§ Goal of the exercise
Rewrite the data below as a JSON list of strings with one string per line, omitting blank lines and leaving out the pictures.

[Element and text position data]
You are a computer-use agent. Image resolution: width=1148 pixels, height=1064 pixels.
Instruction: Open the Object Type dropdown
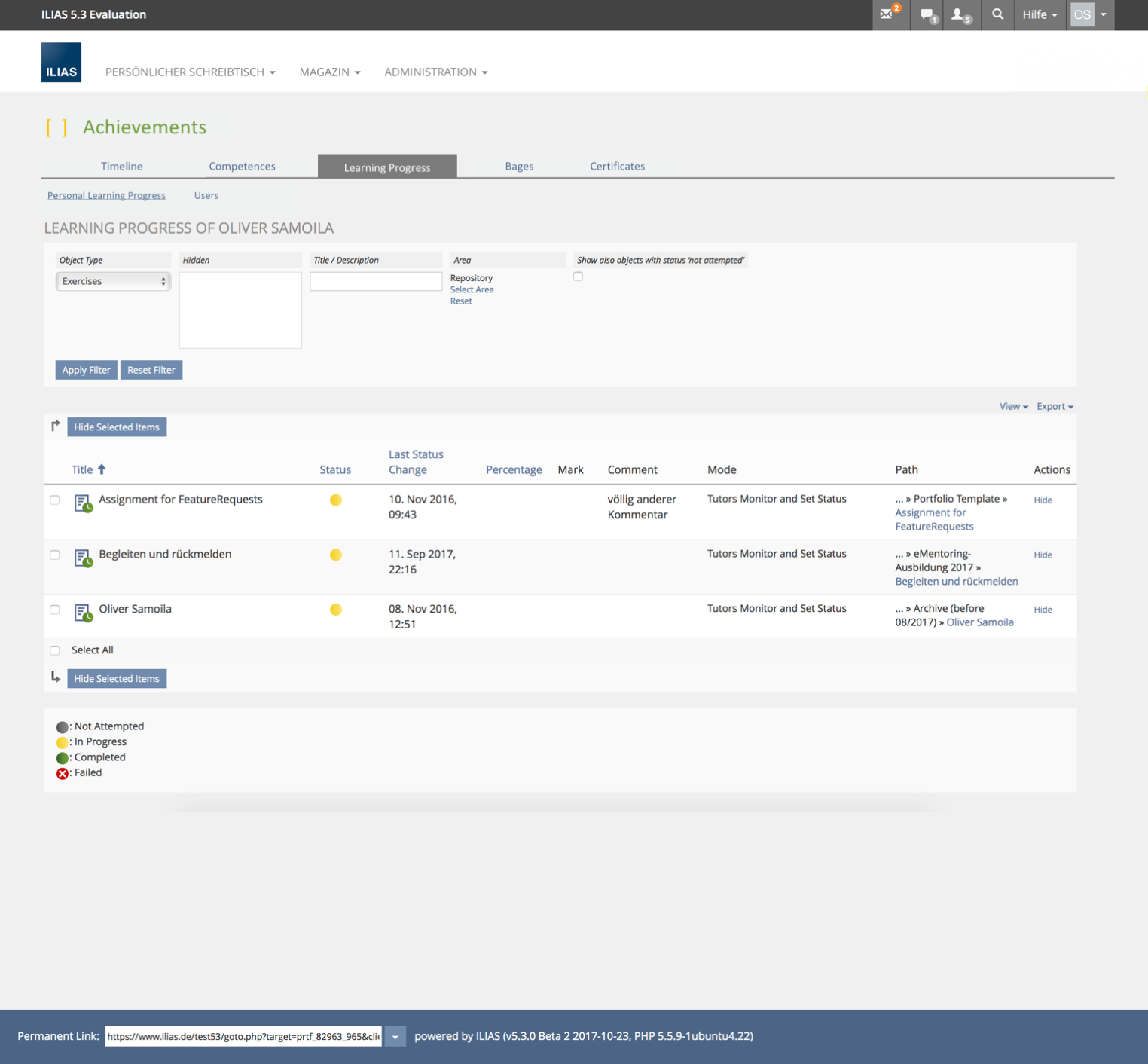tap(113, 281)
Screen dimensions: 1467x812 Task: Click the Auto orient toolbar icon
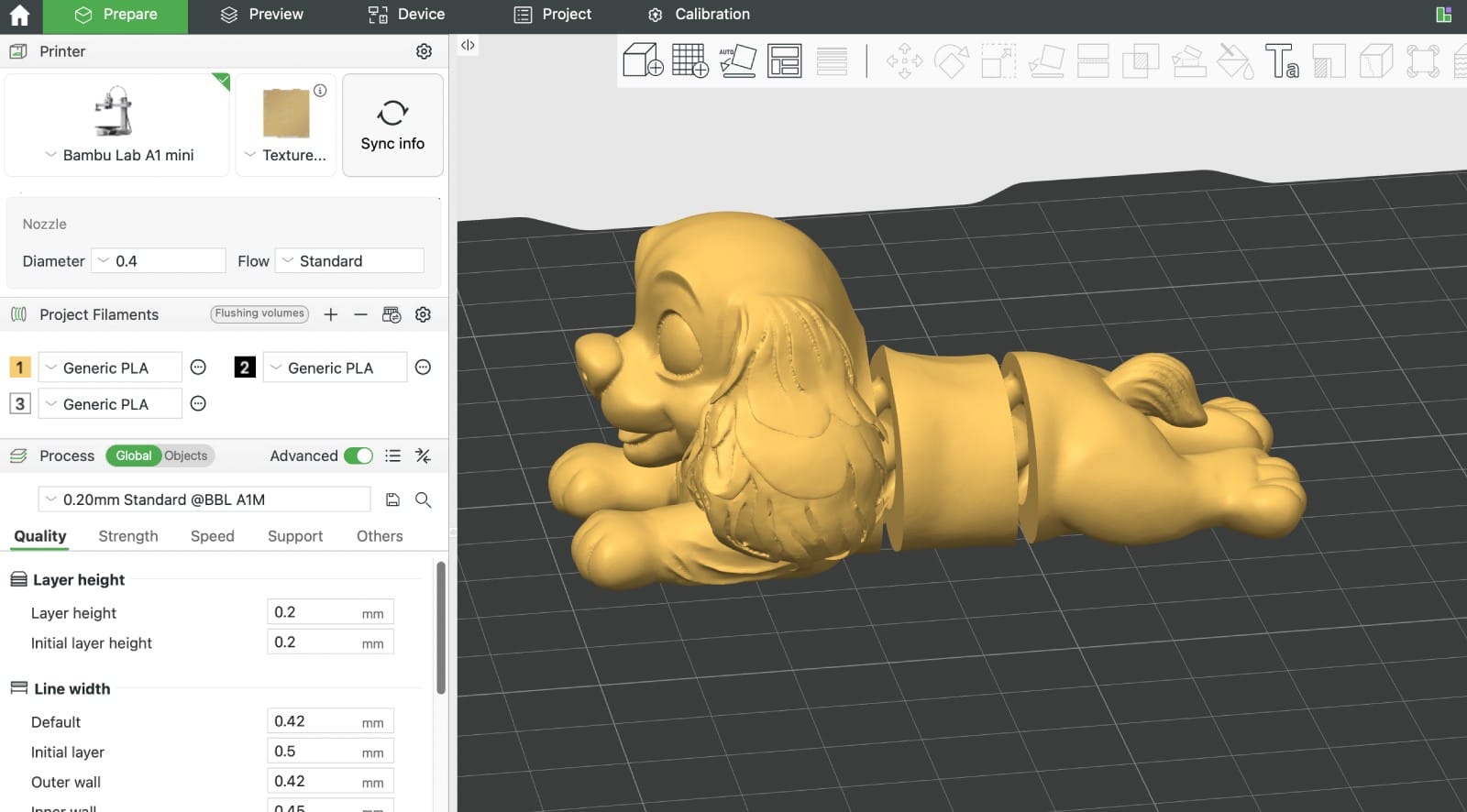point(737,61)
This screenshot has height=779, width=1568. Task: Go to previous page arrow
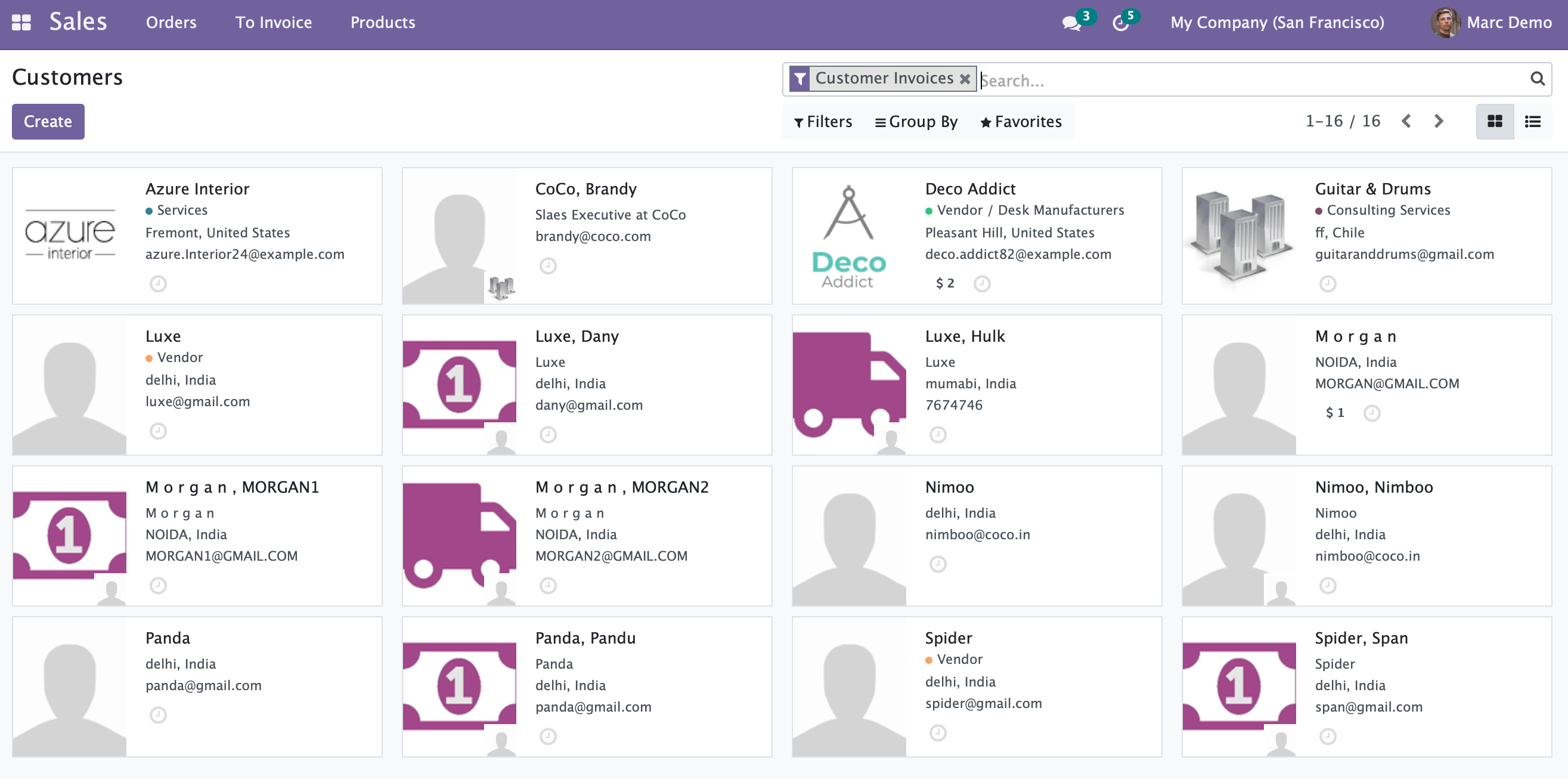click(1406, 121)
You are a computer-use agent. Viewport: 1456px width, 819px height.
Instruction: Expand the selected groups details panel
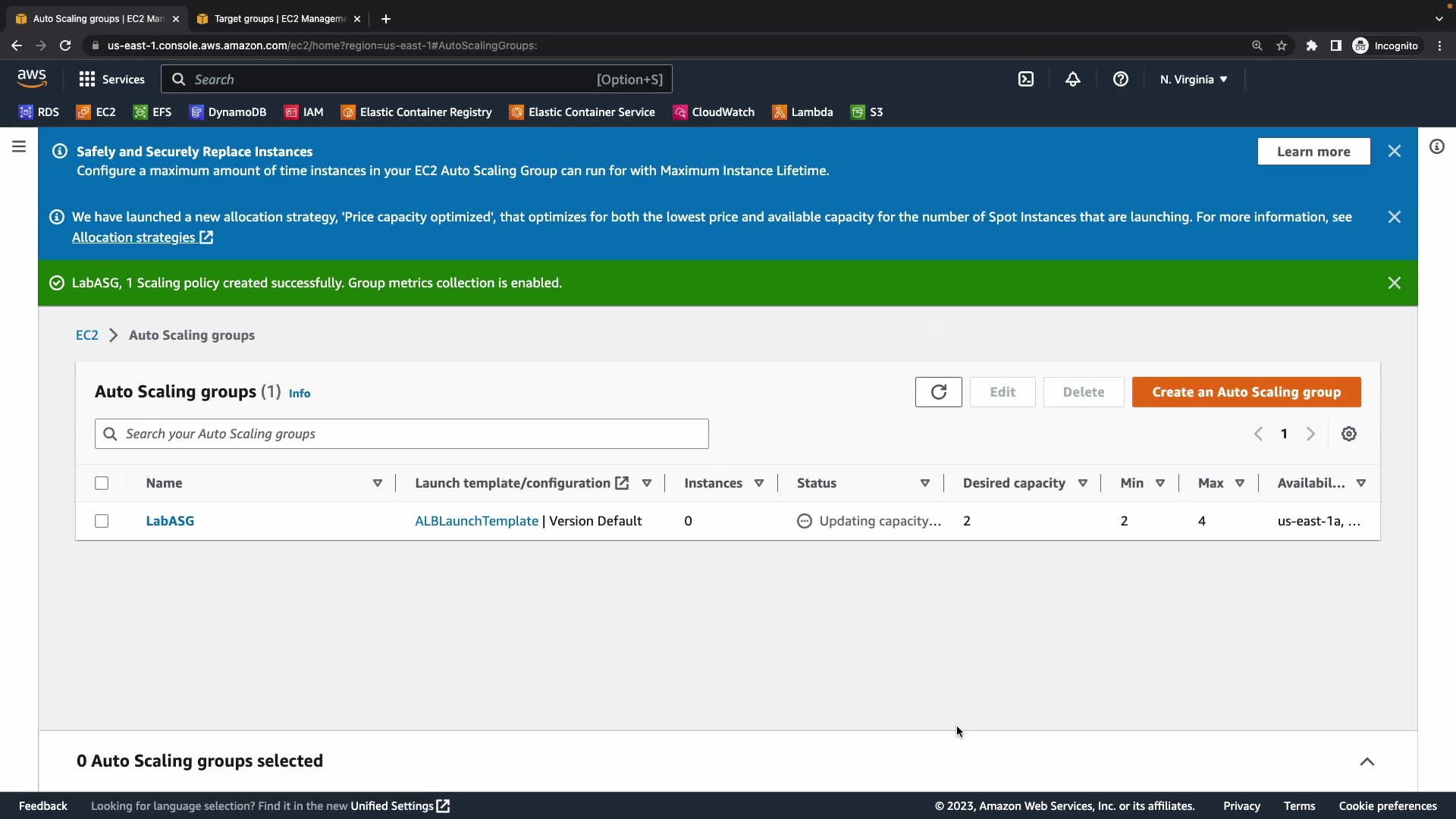click(x=1367, y=761)
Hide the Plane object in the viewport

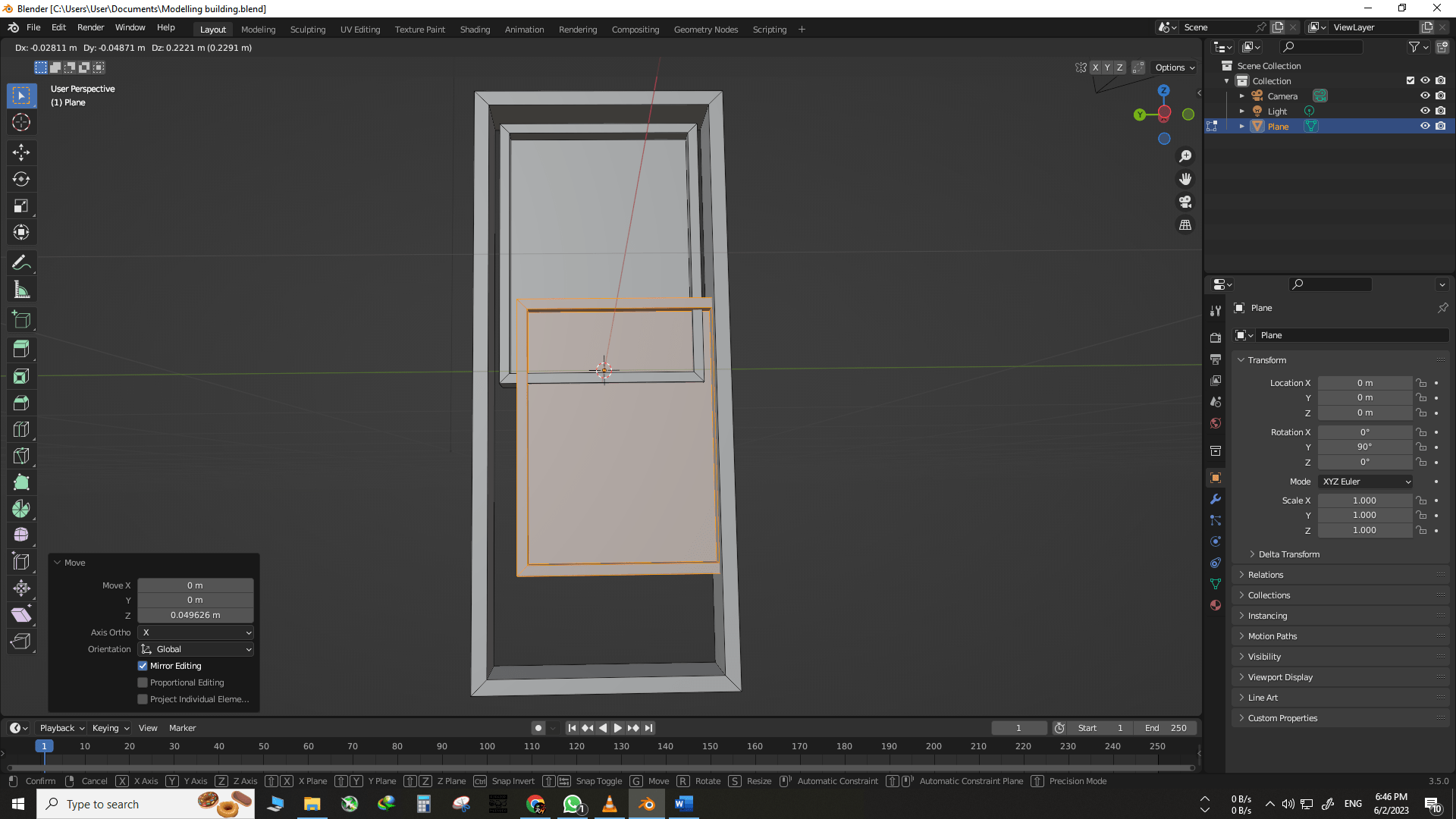coord(1425,126)
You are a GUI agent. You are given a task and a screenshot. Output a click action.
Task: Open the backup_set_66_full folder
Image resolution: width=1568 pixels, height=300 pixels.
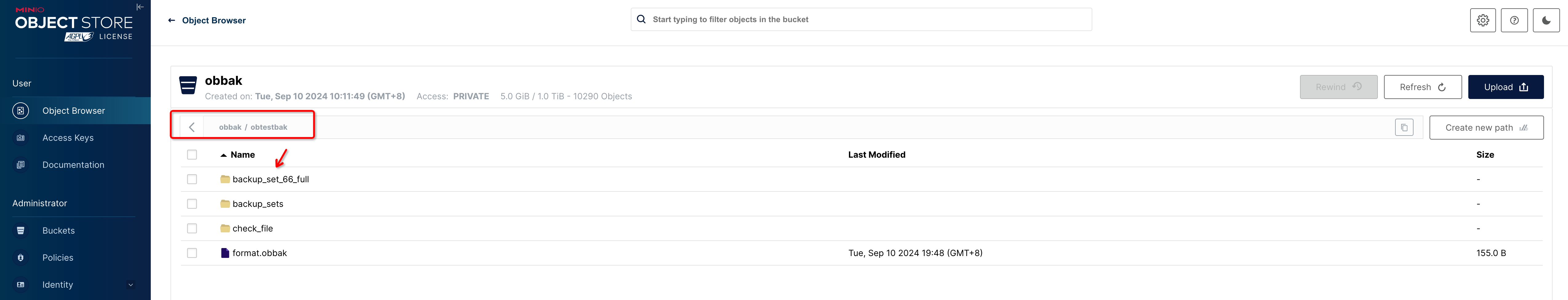point(270,180)
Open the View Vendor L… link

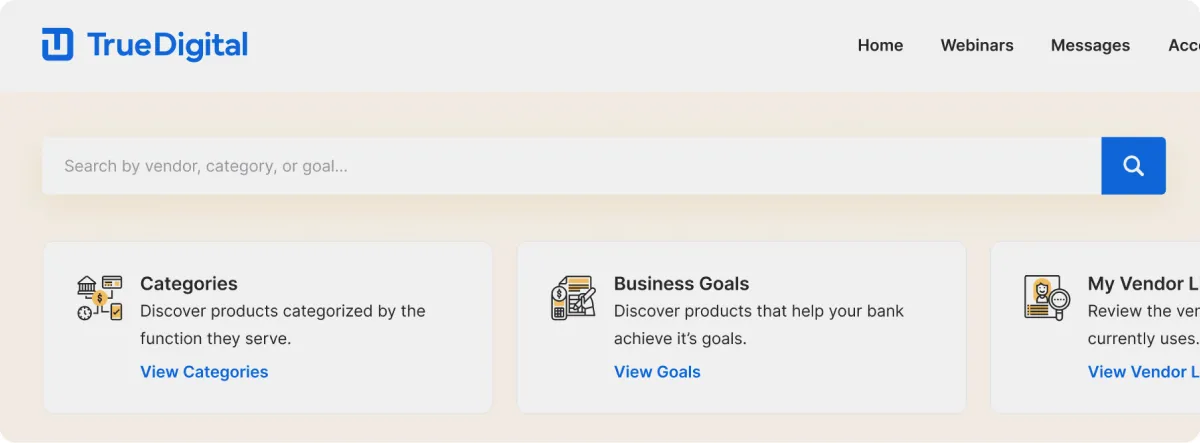1143,372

§ Task response
[
  "You are a computer-use agent. Image resolution: width=1148 pixels, height=1064 pixels.",
  "Instruction: Open the Object Type dropdown",
  "tap(113, 281)",
  "Screen dimensions: 1467x812 Task: Click the Auto orient toolbar icon",
  "point(737,61)",
  "This screenshot has height=779, width=1568. Task: Go to previous page arrow",
  "click(1406, 121)",
  "You are a computer-use agent. Viewport: 1456px width, 819px height.",
  "Instruction: Expand the selected groups details panel",
  "click(x=1367, y=761)",
  "Hide the Plane object in the viewport",
  "coord(1425,126)",
  "You are a GUI agent. You are given a task and a screenshot. Output a click action.",
  "Task: Open the backup_set_66_full folder",
  "Image resolution: width=1568 pixels, height=300 pixels.",
  "point(270,180)",
  "Open the View Vendor L… link",
  "1143,372"
]